Gather every line of the material that contains the word "Select", matching case exactly.

— START OF Record extracts —

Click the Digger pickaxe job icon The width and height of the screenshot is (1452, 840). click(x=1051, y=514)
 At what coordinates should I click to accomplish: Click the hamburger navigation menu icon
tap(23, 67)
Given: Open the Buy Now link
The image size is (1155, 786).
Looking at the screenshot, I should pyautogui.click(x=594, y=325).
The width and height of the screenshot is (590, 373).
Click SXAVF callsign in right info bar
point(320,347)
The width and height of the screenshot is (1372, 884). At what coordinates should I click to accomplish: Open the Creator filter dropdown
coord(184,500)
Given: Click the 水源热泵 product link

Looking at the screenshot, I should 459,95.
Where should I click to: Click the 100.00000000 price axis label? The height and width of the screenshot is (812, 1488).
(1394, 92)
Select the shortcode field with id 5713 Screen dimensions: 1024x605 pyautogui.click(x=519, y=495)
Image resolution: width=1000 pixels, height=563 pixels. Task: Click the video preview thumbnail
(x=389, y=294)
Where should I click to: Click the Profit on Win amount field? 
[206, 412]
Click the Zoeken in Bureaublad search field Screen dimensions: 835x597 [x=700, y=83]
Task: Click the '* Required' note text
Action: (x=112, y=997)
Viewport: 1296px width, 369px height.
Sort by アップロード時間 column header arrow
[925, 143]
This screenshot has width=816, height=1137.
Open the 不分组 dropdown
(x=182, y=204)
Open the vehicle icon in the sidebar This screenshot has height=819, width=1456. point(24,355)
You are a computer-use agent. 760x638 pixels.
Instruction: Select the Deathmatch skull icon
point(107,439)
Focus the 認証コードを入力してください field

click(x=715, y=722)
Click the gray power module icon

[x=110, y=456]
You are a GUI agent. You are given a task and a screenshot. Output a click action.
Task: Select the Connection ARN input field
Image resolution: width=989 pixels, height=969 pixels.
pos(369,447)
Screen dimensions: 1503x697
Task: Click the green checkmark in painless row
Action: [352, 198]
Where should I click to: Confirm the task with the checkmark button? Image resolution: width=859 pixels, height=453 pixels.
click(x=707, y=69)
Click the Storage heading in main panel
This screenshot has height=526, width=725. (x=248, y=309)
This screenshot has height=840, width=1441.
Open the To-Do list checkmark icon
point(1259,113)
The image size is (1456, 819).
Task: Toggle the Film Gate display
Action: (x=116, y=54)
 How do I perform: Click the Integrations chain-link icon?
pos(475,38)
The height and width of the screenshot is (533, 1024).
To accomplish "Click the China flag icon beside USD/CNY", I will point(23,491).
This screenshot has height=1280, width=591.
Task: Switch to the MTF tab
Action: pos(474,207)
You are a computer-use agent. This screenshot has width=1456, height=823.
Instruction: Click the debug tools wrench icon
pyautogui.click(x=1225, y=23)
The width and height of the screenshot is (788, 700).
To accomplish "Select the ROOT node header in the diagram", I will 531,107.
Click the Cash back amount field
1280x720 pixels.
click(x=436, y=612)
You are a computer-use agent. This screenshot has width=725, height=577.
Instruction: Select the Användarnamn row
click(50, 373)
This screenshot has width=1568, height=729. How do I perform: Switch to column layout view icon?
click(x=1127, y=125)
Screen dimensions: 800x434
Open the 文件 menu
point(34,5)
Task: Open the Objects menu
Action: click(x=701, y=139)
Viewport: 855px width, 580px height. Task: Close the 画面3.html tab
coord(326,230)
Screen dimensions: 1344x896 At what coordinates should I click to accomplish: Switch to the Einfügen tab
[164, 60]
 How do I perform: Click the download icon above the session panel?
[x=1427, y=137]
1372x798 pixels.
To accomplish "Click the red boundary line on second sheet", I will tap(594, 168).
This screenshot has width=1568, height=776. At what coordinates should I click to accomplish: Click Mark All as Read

— END OF Record extracts —

> Solution:
Select the shortcode field with id 5713 Screen dimensions: 1024x605 pyautogui.click(x=519, y=495)
Instruction: Select the Deathmatch skull icon
Task: Select the Connection ARN input field
To accomplish "Select the ROOT node header in the diagram", I will 531,107.
Instruction: Select the Användarnamn row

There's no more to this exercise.